[comp.ai.neural-nets] MIT Industrial Liaison Program -- Networks and Learning

bwk@mbunix.mitre.org (Kort) (11/18/89)

MIT Industrial Liaison Program -- Networks and Learning

On Wednesday and Thursday (November 15-16) I attended the MIT 
Industrial Liaison Program entitled "Networks and Learning".  
Here is my report...

Professor Thomaso Poggio of the MIT Department of Brain and 
Cognitive Sciences opened the symposium by reviewing the 
history of advances in the field.  About every 20 years there 
is an "epidemic" of activity lasting about 12 years, followed 
by about 8 years of inactivity.  Sixty years ago there began 
the Gestalt school in Europe.  Forty years ago Cybernetics 
emerged in the US.  Twenty years ago Perceptrons generated a 
flurry of research.  Today, Neural Networks represent the 
latest breakthrough in this series.  [Neural Networks are 
highly interconnected structures of relatively simple units, 
with algebraic connection weights.]

Professor Leon Cooper, Co-Director of the Center for Neural 
Science at Brown University, spoke on "Neural Networks in 
Real-World Applications."  Neural Nets learn from examples.  
Give them lots of examples of Input/Output pairs, and they 
build a smooth mapping from the input space to the output 
space.  Neural Nets work best when the rules are vague or 
unknown.  The classical 3-stage neural net makes a good 
classifier.  It can divide up the input space into 
arbitrarily shaped regions.  At first the network just 
divides the space in halves and quarters, using straight line 
boundaries ("hyperplanes" for the mathematically minded).  
Eventually (and with considerable training) the network can 
form arbitrarily curved boundaries to achieve arbitrarily 
general classification.  Given enough of the critical 
features upon which to reach a decision, networks have been 
able to recognize and categorize diseased hearts from 
heartbeat patterns.  With a sufficiently rich supply of 
clues, the accuracy of such classifiers can approach 100%.  
Accuracy depends on the sample length of the heartbeat 
pattern--a hurried decision is an error-prone decision.
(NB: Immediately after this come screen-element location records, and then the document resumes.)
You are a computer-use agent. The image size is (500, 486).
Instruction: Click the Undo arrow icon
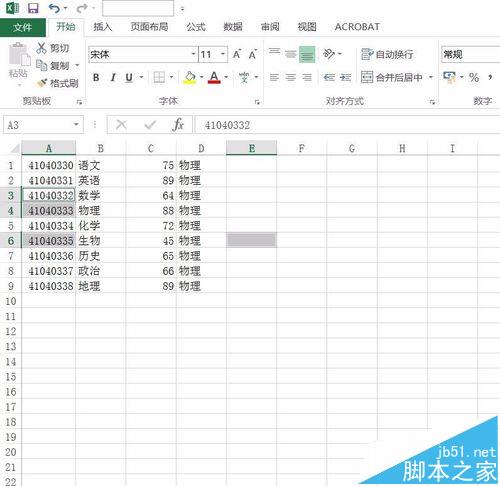pyautogui.click(x=54, y=8)
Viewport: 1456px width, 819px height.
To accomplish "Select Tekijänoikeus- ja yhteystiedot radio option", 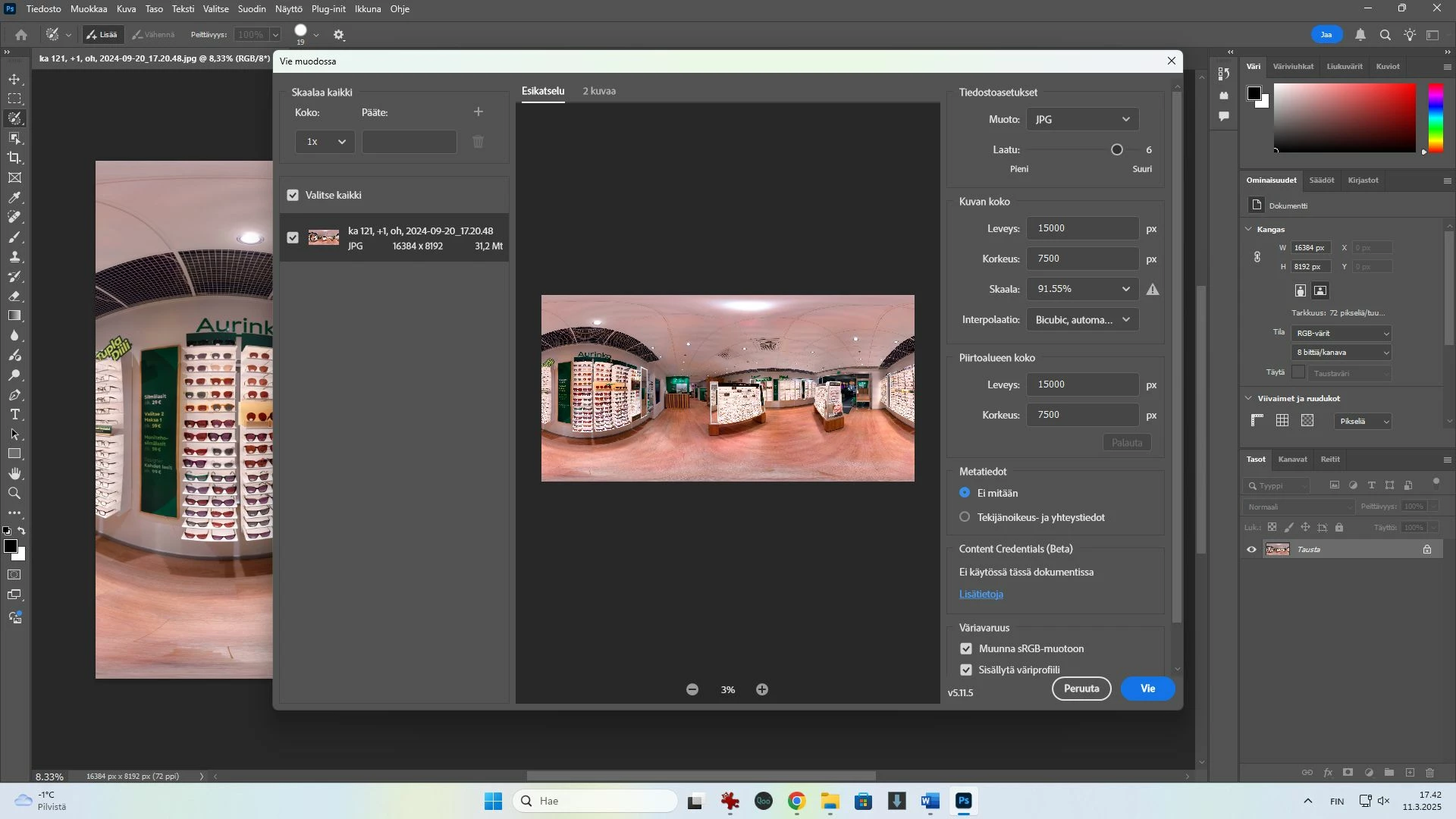I will click(x=965, y=517).
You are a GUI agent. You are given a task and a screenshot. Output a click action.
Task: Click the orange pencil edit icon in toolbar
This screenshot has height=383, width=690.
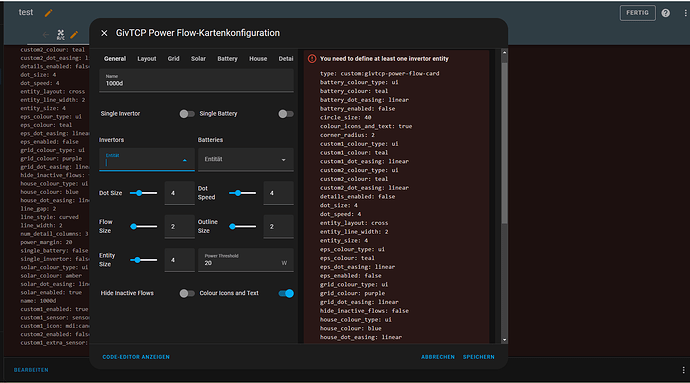coord(74,34)
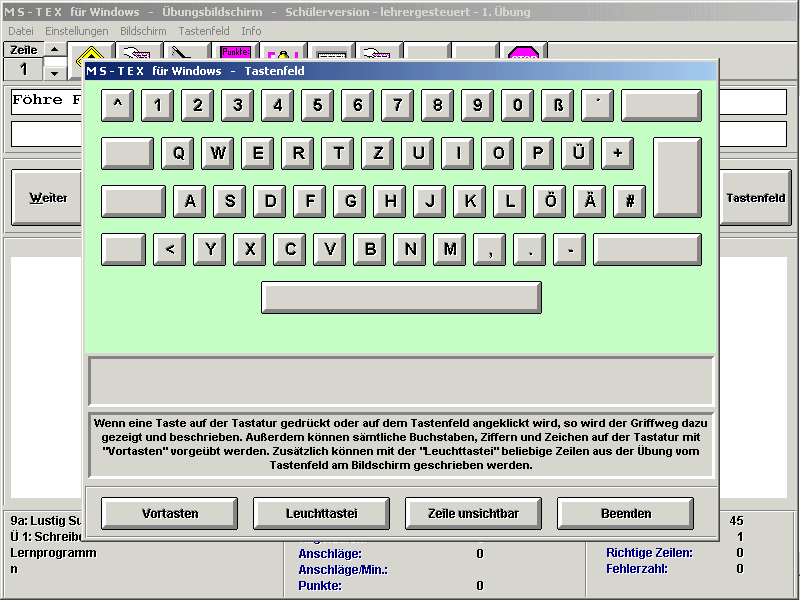This screenshot has width=800, height=600.
Task: Increase the Zeile number with the up arrow
Action: (x=55, y=50)

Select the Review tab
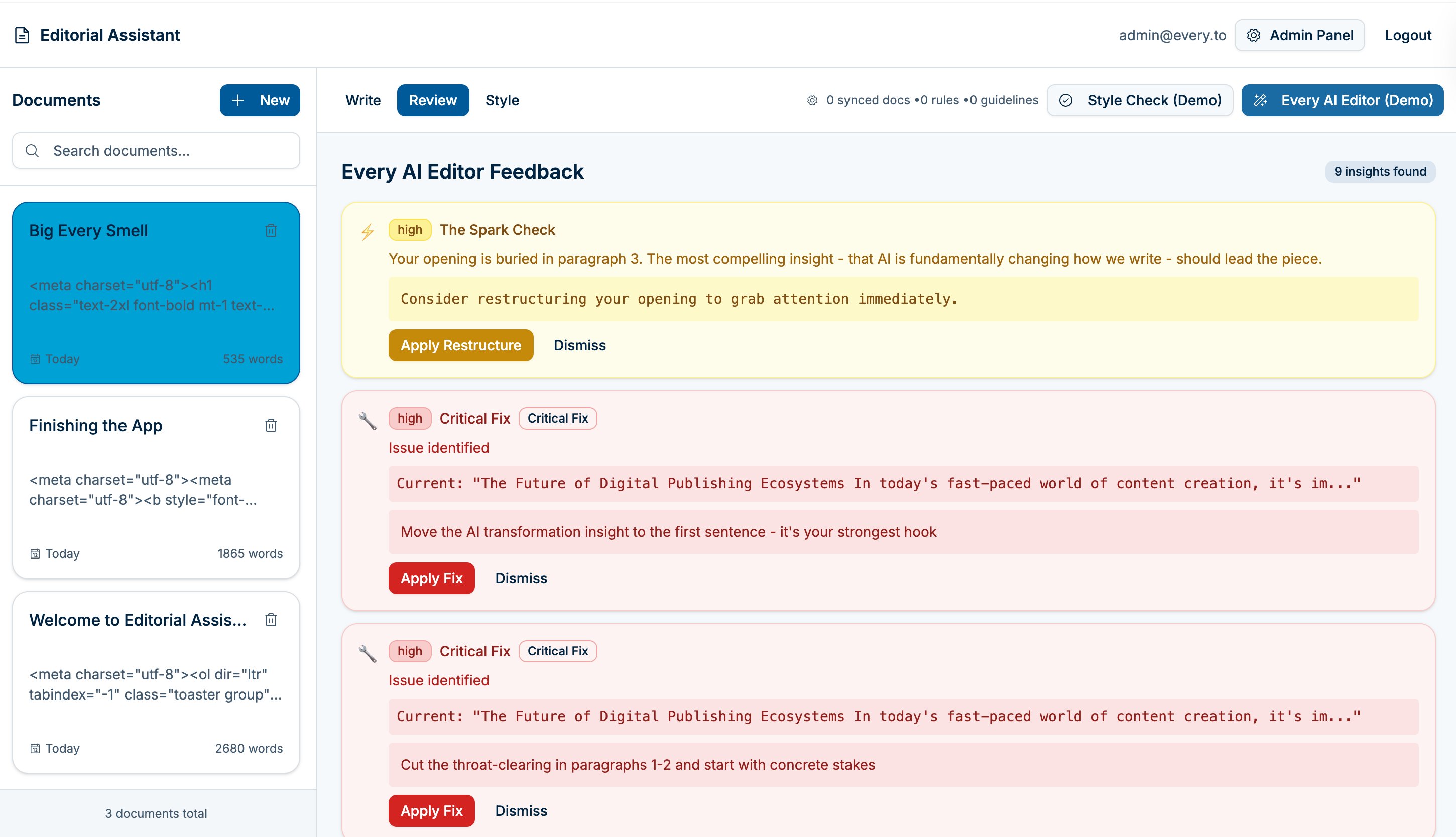[x=432, y=100]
Professor Ron Rivest, Associate Director of MIT's Laboratory 
for Computer Science, surveyed "The Theoretical Aspects of 
Learning and Networks."  He addresses the question, "How do 
we discover good methods of solution for the problems we wish 
to solve?"  In studying Neural Networks, he notes their 
strengths and characteristics:  learning from example, 
expressiveness, computational complexity, sample space 
complexity, learning a mapping.  The fundamental unit of a 
neural network is a linear adder followed by a threshold 
trigger.  If the algebraic sum of the input signals exceeds 
threshold, the output signal fires.  Neural nets need not be 
constrained to boolean signals (zero/one), but can handle 
continuous analog signal levels.  And the threshold trigger 
can be relaxed to an S-shaped response.  Rivest tells us that 
any continuous function mapping the unit interval [-1, 1] 
into itself can be approximated arbitrarily well with a 3-
stage neural network.  (The theorem extends to the Cartesian 
product:  the mapping can be from an m-fold unit hypercube 
into an n-fold unit hypercube.)  Training the neural net 
amounts to finding the coefficients which minimize the error 
between the examples and the neural network's approximation.  
The so-called Error Backpropagation algorithm is 
mathematically equivalent to least squares curve fitting 
using steepest descent.  While this method works, it can be 
very slow.  In fact, training a 3-stage neural network is an 
NP-complete problem--the work increases exponentially with 
the size of the network.  The classical solution to this 
dilemma is to decompose the problem down into smaller 
subproblems, each solvable by a smaller system.  Open issues 
in neural network technology include the incorporation of 
prior domain knowledge, and the inapplicability of powerful 
learning methods such as Socratic-style guided discovery and 
experimentation.  There is a need to merge the statistical 
paradigm of neural networks with the more traditional 
knowledge representation techniques of analytical and 
symbolic approaches.

Professor Terry Sejnowski, Director of the Computational 
Neurobiology Laboratory at the Salk Institute for Biological 
Studies, gave a captivating lecture on "Learning Algorithms 
in the Brain."  Terry, who studies biological neural 
networks, has witnessed the successful "reverse engineering" 
of several complete systems.  The Vestibular Occular Reflex 
is the feedforward circuit from the semicircular canals of 
the inner ear to the eye muscles which allow us to fixate on 
a target even as we move and bob our heads.  If you shake 
your head as you read this sentence, your eyes can remain 
fixed on the text.  This very old circuit has been around for 
hundreds of millions of years, going back to our reptilian 
ancestors.  It is found in the brain stem, and operates with 
only a 7-ms delay.  (Tracking a moving target is more 
complex, requiring a feedback circuit that taps into the 
higher cognitive centers.)  The Vestibular Occular Reflex 
appears to be overdesigned, generating opposing signals which 
at first appear to serve no function.  Only last week, a 
veteran researcher finally explained how the dynamic tension 
between opposing signals allows the long-term adaptation to 
growth of the body and other factors (such as new eyeglasses) 
which could otherwise defeat the performance of the reflex.  
Terry also described the operation of one of the simplest 
neurons, found in the hippocampus, which mediates long-term 
memory.  The Hebbs Synapse is one that undergoes a 
physiological change when the neuron happens to fire during 
simultaneous occurrence of stimuli representing the 
input/output pair of a training sample.  After the 
physiological change, the neuron becomes permanently 
sensitized to the input stimulus.  The Hebbs Synapse would 
seem to be the foundation for superstitious learning.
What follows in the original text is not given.